Tls Server Module
- class mtf.network_port.tls.tls_server.TLSServer
TLSServer is responsible for setting up and managing a TLS/DTLS server instance.
This class allows for the creation, configuration, and management of secure server connections using either TLS (TCP) or DTLS (UDP) protocols. It also supports handling client connections and processing received messages with optional callback functions.
- __init__(config: TLSConfigurator, callback=None)
- classmethod create(config: TLSConfigurator, callback=None)
Creates a TLSServer instance with the provided configuration and optional callback.
- Args:
config (TLSConfigurator): Configuration for the server. callback (function, optional): Callback function for handling received messages.
- Returns:
TLSServer: Instance of the created TLSServer.
- psk_server_callback(ssl_conn, identity)
- log_key_material_dict()
Log the contents of the key material dictionary.
This function prints each label and the associated key material stored in the key_material_dict. It helps in debugging and verifying the key material collected during the TLS sessions.
- Returns:
None
- start_server()
Starts the server and listens for client connections.
- is_running()
Checks if the server is currently running.
- Returns:
bool: True if the server is running, False otherwise.
- accept()
Accept a connection to the specified client address using the provided configuration.
This method creates a root node that represents the connection to the client. The client’s address, port, and other connection parameters (such as the TLS record version and timeout) are derived from the object’s configuration. The root node is then assigned to the node attribute for further interactions.
- Attributes:
node (AcceptConnection): The root node representing the established connection to the client.
- generate_server_hello(ciphers: List[Any], version: ProtocolVersion | None = None, session_id: bytearray | None = None, random: bytearray | None = None, compression: List[int] | None = None, ssl2: bool = False)
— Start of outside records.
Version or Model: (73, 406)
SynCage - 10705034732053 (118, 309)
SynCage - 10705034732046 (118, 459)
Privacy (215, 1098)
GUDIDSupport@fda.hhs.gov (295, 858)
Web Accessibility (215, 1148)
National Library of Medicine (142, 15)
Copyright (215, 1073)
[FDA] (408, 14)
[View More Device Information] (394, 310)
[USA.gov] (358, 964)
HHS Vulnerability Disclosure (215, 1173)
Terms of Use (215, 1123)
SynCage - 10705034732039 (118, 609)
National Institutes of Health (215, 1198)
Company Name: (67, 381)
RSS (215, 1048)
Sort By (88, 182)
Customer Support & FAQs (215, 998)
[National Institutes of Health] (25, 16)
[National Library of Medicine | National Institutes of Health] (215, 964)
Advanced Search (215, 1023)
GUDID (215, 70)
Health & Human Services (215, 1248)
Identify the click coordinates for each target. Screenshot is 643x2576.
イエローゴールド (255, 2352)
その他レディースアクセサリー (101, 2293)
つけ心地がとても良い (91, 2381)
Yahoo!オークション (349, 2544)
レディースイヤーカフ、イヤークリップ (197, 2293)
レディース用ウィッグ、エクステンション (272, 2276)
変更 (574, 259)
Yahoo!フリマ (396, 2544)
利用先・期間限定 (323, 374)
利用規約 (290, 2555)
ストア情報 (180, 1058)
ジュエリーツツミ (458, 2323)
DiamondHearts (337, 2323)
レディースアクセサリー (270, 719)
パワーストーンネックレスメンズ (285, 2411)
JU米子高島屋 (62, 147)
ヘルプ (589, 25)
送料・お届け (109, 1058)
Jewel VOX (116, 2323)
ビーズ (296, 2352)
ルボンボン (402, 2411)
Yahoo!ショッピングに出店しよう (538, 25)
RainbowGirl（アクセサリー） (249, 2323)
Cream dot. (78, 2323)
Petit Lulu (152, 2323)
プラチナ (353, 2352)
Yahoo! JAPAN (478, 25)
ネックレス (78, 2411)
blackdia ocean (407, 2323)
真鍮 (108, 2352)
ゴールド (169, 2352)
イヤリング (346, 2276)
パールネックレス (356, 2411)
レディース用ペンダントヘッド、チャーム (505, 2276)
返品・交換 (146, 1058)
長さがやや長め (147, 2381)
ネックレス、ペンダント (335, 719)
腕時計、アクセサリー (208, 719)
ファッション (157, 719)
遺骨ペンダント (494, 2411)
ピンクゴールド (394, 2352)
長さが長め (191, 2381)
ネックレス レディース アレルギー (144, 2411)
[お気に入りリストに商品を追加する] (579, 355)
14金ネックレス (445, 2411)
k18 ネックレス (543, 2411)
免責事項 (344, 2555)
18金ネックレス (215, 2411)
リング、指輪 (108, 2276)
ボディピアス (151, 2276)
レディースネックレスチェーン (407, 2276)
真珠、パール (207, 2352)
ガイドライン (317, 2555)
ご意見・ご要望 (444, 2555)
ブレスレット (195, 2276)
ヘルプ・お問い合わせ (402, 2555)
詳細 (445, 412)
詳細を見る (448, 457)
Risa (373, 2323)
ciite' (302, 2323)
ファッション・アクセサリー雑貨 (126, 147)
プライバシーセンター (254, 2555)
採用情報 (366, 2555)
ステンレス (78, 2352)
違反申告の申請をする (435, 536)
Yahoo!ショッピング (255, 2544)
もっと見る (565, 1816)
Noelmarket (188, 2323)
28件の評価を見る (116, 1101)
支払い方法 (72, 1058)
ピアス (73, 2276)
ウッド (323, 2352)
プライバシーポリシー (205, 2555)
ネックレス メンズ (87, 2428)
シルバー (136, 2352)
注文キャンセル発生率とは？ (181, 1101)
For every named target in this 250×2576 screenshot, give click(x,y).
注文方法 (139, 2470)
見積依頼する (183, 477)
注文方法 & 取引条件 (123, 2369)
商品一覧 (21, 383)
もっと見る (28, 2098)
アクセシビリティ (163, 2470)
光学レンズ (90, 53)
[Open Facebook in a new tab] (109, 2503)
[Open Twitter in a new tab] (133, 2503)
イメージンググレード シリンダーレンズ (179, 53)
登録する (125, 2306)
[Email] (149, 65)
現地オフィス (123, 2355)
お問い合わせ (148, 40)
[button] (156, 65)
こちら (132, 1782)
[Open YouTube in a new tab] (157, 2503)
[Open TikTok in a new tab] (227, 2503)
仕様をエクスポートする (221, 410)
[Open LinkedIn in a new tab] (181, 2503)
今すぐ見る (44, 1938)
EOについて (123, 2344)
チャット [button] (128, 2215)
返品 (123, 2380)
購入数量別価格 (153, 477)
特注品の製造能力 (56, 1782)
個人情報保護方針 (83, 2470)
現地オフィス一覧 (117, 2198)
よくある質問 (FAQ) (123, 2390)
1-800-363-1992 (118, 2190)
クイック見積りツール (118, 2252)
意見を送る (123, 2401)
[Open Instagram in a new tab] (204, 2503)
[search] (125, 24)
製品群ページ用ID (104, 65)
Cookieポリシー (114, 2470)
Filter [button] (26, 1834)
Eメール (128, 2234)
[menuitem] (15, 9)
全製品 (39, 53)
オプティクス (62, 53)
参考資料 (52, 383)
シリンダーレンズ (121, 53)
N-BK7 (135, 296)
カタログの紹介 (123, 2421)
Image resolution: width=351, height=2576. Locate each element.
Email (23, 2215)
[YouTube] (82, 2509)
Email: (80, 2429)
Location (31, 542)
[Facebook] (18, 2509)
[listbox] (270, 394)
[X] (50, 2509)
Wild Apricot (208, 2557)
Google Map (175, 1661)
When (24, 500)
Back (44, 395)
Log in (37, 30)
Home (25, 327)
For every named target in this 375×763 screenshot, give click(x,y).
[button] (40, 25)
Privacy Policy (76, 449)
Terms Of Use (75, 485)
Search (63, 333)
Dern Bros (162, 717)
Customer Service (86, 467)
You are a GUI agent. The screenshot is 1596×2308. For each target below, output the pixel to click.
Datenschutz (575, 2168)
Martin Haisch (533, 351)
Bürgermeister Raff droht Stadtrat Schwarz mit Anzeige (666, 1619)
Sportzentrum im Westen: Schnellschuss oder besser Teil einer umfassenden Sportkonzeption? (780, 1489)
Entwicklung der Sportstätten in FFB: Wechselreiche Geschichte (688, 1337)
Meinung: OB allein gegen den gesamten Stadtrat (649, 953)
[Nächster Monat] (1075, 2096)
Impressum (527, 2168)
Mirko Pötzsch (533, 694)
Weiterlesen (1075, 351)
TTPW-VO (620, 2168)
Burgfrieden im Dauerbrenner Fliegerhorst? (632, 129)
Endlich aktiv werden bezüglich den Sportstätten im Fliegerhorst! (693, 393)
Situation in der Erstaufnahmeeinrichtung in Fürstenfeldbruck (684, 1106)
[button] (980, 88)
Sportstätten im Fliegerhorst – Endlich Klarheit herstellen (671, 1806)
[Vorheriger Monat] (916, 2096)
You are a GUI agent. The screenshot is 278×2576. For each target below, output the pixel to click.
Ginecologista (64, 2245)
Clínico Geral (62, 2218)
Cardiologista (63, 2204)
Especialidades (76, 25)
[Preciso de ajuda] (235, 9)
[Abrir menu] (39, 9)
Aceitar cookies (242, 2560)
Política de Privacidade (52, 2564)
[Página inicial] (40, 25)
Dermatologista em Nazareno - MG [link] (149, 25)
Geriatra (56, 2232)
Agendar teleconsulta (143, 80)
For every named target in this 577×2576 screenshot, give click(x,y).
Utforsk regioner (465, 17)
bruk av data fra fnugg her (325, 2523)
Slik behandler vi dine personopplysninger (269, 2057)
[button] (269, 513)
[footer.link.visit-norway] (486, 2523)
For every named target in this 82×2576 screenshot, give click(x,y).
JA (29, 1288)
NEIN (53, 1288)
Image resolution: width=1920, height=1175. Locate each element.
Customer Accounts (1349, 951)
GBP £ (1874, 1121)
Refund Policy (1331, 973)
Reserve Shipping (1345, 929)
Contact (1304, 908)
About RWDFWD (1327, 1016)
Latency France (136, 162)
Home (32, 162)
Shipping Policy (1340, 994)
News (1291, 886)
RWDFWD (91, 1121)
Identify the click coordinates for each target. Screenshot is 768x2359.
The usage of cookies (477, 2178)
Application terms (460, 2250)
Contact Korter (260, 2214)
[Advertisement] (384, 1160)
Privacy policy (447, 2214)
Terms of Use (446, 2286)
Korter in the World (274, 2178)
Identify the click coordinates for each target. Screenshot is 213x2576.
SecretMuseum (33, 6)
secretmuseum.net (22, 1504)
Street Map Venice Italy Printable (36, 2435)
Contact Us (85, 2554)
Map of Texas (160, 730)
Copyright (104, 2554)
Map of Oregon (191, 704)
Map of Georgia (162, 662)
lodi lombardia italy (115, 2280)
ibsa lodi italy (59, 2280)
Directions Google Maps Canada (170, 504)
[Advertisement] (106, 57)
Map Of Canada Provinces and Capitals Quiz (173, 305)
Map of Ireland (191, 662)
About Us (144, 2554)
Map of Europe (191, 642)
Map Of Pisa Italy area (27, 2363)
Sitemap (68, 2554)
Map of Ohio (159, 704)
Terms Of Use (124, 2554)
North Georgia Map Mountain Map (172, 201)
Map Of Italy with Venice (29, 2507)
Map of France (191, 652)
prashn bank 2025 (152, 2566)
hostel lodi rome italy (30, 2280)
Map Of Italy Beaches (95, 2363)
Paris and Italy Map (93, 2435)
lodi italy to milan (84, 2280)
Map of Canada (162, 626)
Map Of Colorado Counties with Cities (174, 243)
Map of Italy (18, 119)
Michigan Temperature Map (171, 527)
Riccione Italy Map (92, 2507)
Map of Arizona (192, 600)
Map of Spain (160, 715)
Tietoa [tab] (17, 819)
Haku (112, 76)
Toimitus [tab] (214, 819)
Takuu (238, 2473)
Generates a TLS ServerHello message with the specified parameters and adds it as a child node to the current connection node.
This method allows you to configure and generate a ServerHello message, which is sent by the server in response to the ClientHello message. The message can be customized with various parameters, including supported ciphers, TLS version, session ID, and extensions. The generated ServerHello message is then added as a child to the existing connection node.
- Args:
ciphers (List[Any]): A list of cipher suites supported by the server. version (Optional[ProtocolVersion], optional): The TLS version to use in the ServerHello message. Defaults to None. session_id (Optional[bytearray ], optional): The session ID to include in the ServerHello message. Defaults to None. random (Optional[bytearray ], optional): The random bytes used in the ServerHello message. Defaults to None. compression (Optional[List[int]], optional): A list of supported compression methods. Defaults to None. ssl2 (bool, optional): Whether to generate the ServerHello message in SSLv2 format. Defaults to False.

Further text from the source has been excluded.